The non-transitory memory may be physical devices used to store programs (e.g., sequences of instructions) or data (e.g., program state information) on a temporary or permanent basis for use by a computing device. The non-transitory memory may be volatile and/or non-volatile addressable semiconductor memory. Examples of non-volatile memory include, but are not limited to, flash memory and read-only memory (ROM)/programmable read-only memory (PROM)/erasable programmable read-only memory (EPROM)/electronically erasable programmable read-only memory (EEPROM) (e.g., typically used for firmware, such as boot programs). Examples of volatile memory include, but are not limited to, random access memory (RAM), dynamic random access memory (DRAM), static random access memory (SRAM), phase change memory (PCM) as well as disks or tapes.

FIG. 9 is schematic view of an example computing device 900 that may be used to implement the systems and methods described in this document. The computing device 900 is intended to represent various forms of digital computers, such as laptops, desktops, workstations, personal digital assistants, servers, blade servers, mainframes, and other appropriate computers. The components shown here, their connections and relationships, and their functions, are meant to be exemplary only, and are not meant to limit implementations of the inventions described and/or claimed in this document.

The computing device 900 includes a processor 910, memory 920, a storage device 930, a high-speed interface/controller 940 connecting to the memory 920 and high-speed expansion ports 950, and a low speed interface/controller 960 connecting to a low speed bus 970 and a storage device 930. Each of the components 910, 920, 930, 940, 950, and 960, are interconnected using various busses, and may be mounted on a common motherboard or in other manners as appropriate. The processor 910 can process instructions for execution within the computing device 900, including instructions stored in the memory 920 or on the storage device 930 to display graphical information for a graphical user interface (GUI) on an external input/output device, such as display 970 coupled to high speed interface 940. In other implementations, multiple processors and/or multiple buses may be used, as appropriate, along with multiple memories and types of memory. Also, multiple computing devices 900 may be connected, with each device providing portions of the necessary operations (e.g., as a server bank, a group of blade servers, or a multi-processor system).

The memory 920 stores information non-transitorily within the computing device 900. The memory 920 may be a computer-readable medium, a volatile memory unit(s), or non-volatile memory unit(s). The non-transitory memory 920 may be physical devices used to store programs (e.g., sequences of instructions) or data (e.g., program state information) on a temporary or permanent basis for use by the computing device 900. Examples of non-volatile memory include, but are not limited to, flash memory and read-only memory (ROM)/programmable read-only memory (PROM)/erasable programmable read-only memory (EPROM)/electronically erasable programmable read-only memory (EEPROM) (e.g., typically used for firmware, such as boot programs). Examples of volatile memory include, but are not limited to, random access memory (RAM), dynamic random access memory (DRAM), static random access memory (SRAM), phase change memory (PCM) as well as disks or tapes.

> _Dataset_:

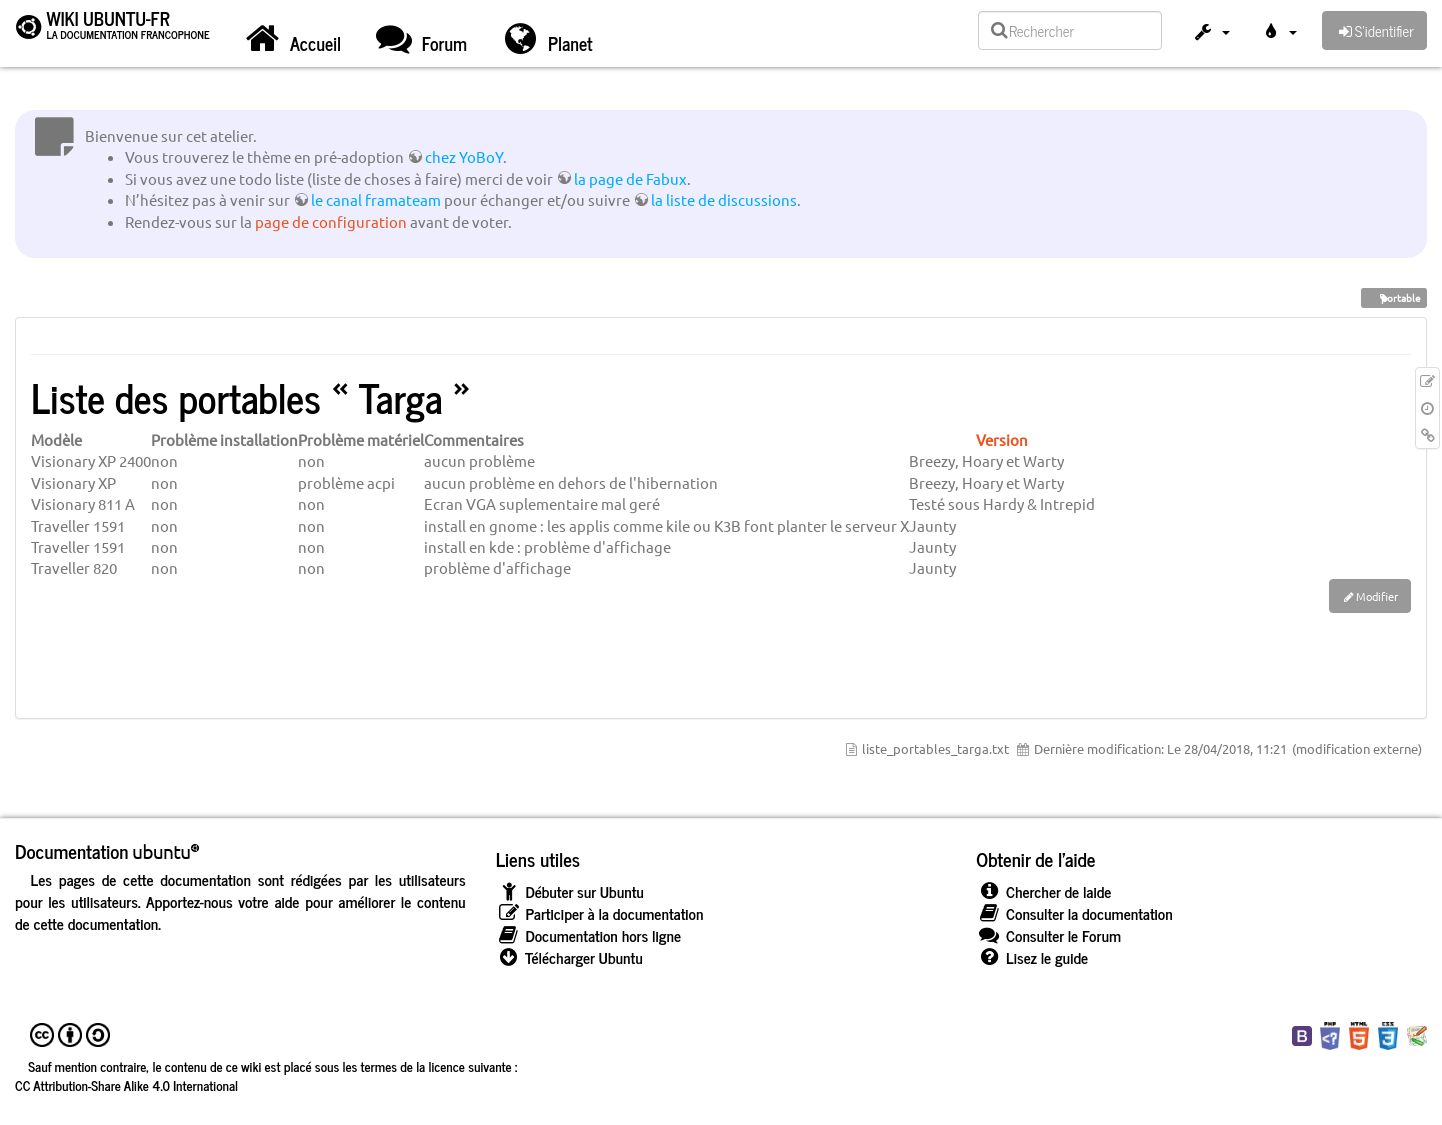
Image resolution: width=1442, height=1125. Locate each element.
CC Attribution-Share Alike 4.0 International (126, 1085)
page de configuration (331, 221)
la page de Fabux (630, 178)
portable (1394, 297)
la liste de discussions (724, 199)
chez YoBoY (464, 156)
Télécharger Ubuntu (569, 957)
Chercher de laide (1043, 891)
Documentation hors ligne (588, 935)
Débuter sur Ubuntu (570, 891)
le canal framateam (376, 199)
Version (1002, 439)
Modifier (1377, 596)
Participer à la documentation (600, 913)
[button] (1211, 33)
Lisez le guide (1032, 957)
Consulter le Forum (1048, 935)
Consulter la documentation (1074, 913)
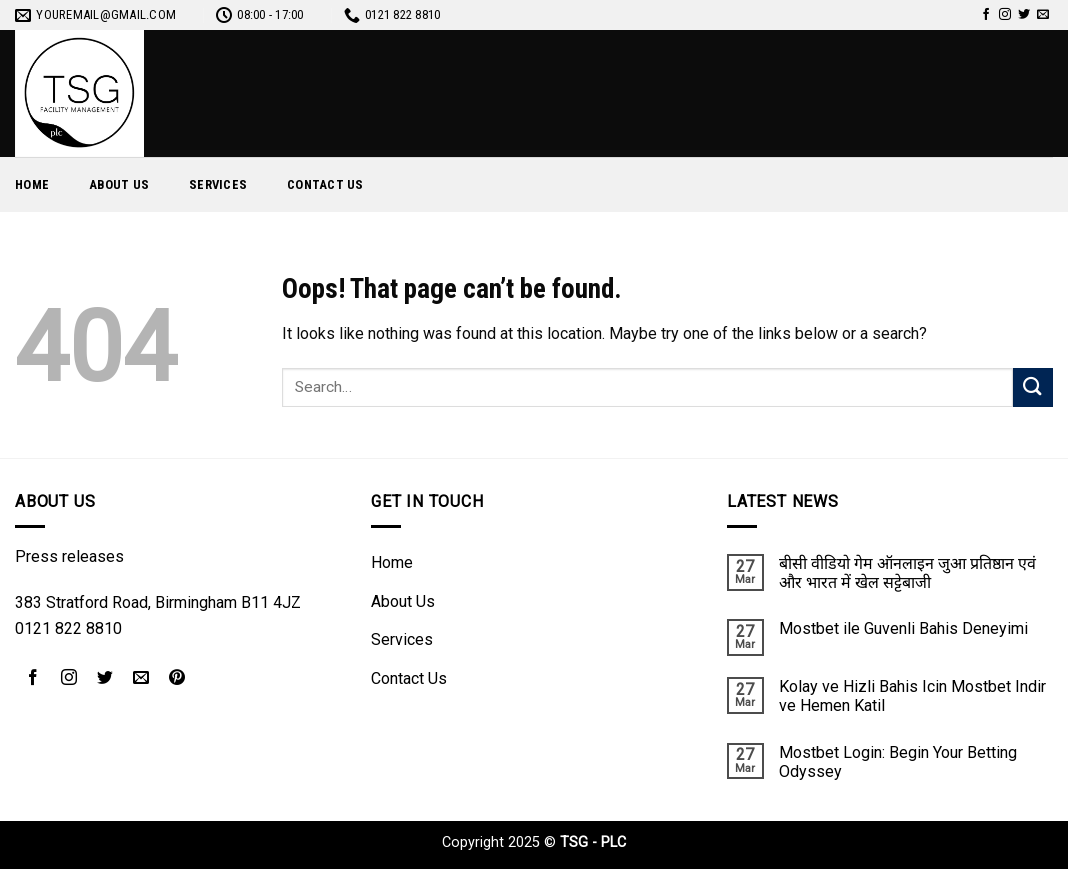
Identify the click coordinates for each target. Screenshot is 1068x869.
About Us (119, 184)
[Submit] (1033, 387)
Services (218, 184)
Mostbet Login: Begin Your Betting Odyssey (898, 762)
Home (32, 184)
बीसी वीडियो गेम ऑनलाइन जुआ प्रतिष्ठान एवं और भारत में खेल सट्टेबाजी (907, 573)
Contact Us (325, 184)
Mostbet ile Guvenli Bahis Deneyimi (903, 628)
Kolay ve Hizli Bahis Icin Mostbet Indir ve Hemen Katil (912, 696)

> _Work to complete_: Repeat word for word the part of the computer memory text above, starting with "FIG. 9 is schematic" and going on through "claimed in this document.".

> _Reply to the exercise_:
FIG. 9 is schematic view of an example computing device 900 that may be used to implement the systems and methods described in this document. The computing device 900 is intended to represent various forms of digital computers, such as laptops, desktops, workstations, personal digital assistants, servers, blade servers, mainframes, and other appropriate computers. The components shown here, their connections and relationships, and their functions, are meant to be exemplary only, and are not meant to limit implementations of the inventions described and/or claimed in this document.